Alors que le Chef de l’État va célébrer cette semaine le quatre-vingtième anniversaire de l’appel du 18 juin 1940, il s’est construit un calendrier qui doit le remettre en selle auprès des Français jusqu’au 14 juillet. Avec une nouvelle grande allocution avant la fête nationale sur "la France d’Après" dans un cadre qui n’est pas encore prévu. Pour cet anniversaire gaullien, les services de l’Élysée sont toujours en discussion à cette heure avec ceux de Boris Johnson afin de savoir si, en dépit des mesures de quarantaine mises en place par les Britanniques, Emmanuel Macron peut se rendre à Londres jeudi prochain. Son intention était de décorer la capitale britannique, lieu d’accueil du général de brigade de Gaulle, de la légion d’honneur, d’aller se recueillir à Carlton Gardens dans les bureaux du Chef de la France Libre et de s’entretenir avec le locataire du 10 Downing Street. Mais tout n’est pas encore réglé. En cas d’échec le Chef de l’État devra se contenter de la traditionnelle cérémonie au Mont Valérien et d’une visite du Musée de l’ordre de la Libération. Mais ce sont là des moments qui seront retransmis en direct et qui peuvent donner lieu à des déclarations martiales à un moment où le pays est à nouveau fracturé du fait des affaires raciales.

 

Nouvelle fébrilité des marchés

 

Au chapitre économique, les marchés sont repartis à la baisse dans le sillage de Wall Street du fait des déclarations peu optimistes du président de la Réserve Fédérale et de la reprise de l’épidémie dans certains états qui avaient déconfiné trop rapidement ou de manière trop imprudente. Ce qui a fait naître le spectre d’une seconde vague d’attaque du virus. En France la semaine a été marquée par les nouvelles projections économiques de la Banque de France. La deuxième économie de la zone euro devrait se contracter de 10,3% cette année avant de rebondir en 2021 avec un PIB en croissance de 6,9% puis de 3,9% en 2022, précise la banque centrale sur la base de l’hypothèse que le Covid-19 continuerait de circuler dans les mois à venir mais que la France, affectée comme l’ensemble des économies dans le monde, s’adapterait progressivement.
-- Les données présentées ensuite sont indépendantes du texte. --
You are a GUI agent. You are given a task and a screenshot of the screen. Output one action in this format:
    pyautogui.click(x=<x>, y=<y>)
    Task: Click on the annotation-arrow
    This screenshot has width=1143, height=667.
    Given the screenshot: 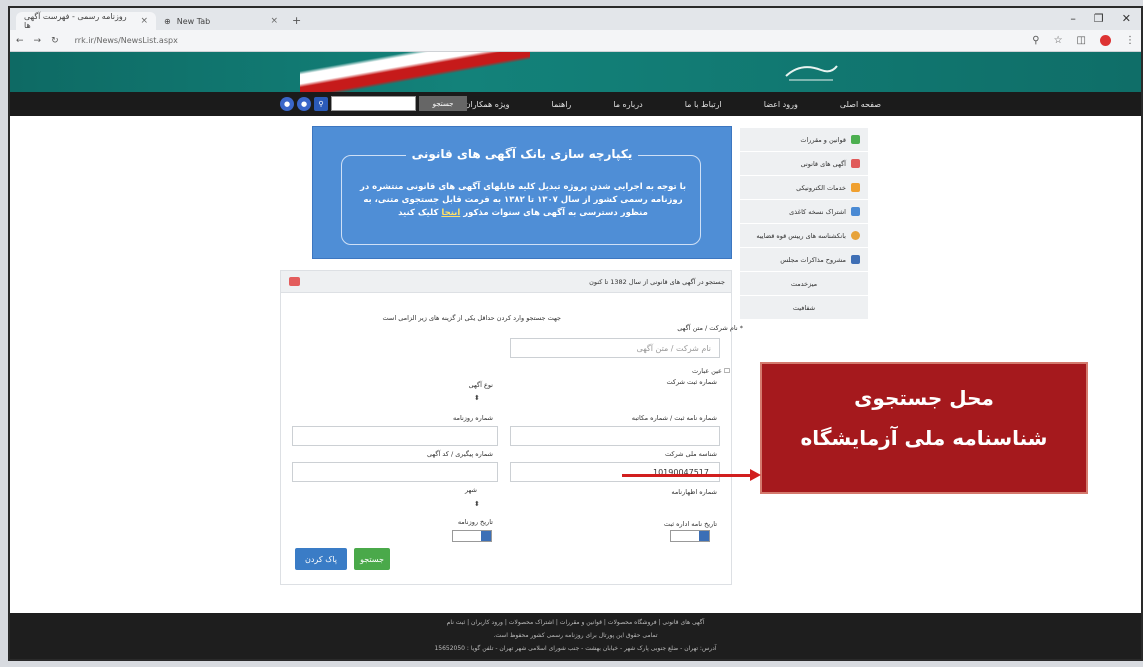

À la suite d’un redressement graduel de l’activité, le PIB en volume retrouverait en 2022 son niveau de fin 2019. L’économie française devrait parallèlement perdre près d’un million d’emplois cette année et la détérioration du marché du travail, retardée mais importante du fait des mesures d’amortissement, pousserait le taux de chômage à un pic historique de 11,8% à la mi-2021. Il diminuerait ensuite progressivement en dessous de 10% fin 2022, poursuit la Banque de France. Dans un scénario sévère où il pourrait être nécessaire de maintenir des mesures sanitaires fortes pour empêcher une nouvelle et significative augmentation de la mortalité liée au Covid-19, la perte de PIB sur l’année 2020 pourrait être de près de 16% et le rebond plus faible, à 6% seulement en 2021 et 4% en 2022. Finalisée le 25 mai, cette projection ne prend pas en compte l’impact potentiel du plan global de relance que l’exécutif doit annoncer dans les prochains mois.

 

"Objectivement nous sommes en risque"

 

À fin mai, selon la Banque de France, la perte d’activité serait de l’ordre de 17% en dessous de ses niveaux normaux et devrait revenir autour de - 12 % fin juin. Néanmoins, les semaines de confinement signifient que le PIB devrait probablement se contracter de 15% au deuxième trimestre par rapport au premier, où il s’était déjà réduit de 5,3% par rapport aux trois derniers mois de l’année 2019. À l’occasion de la présentation de ces chiffres sur France Info, François Villeroy de Galhau a été interrogé sur la dette qui, dans la loi de finances rectificative représente plus de 120 % du Produit Intérieur Brut. Il a montré une vraie préoccupation, trop rare, hélas, chez les responsables publics. En rappelant notamment que : "en une génération, le sac à dos que nous laissons à nos enfants et nos petits-enfants, a doublé de poids. Cette dette incombe aux générations futures, elle sert juste à gagner du temps. C'est aussi le fait que, depuis la précédente crise de 2009, la dette publique française, en proportion du PIB, a augmenté deux fois plus vite que la moyenne européenne." Avant de conclure avec la sagesse du banquier central : "Il ne faudrait pas que la confiance de nos prêteurs diminue à proportion de l'augmentation trop rapide de notre dette, objectivement nous sommes en risque."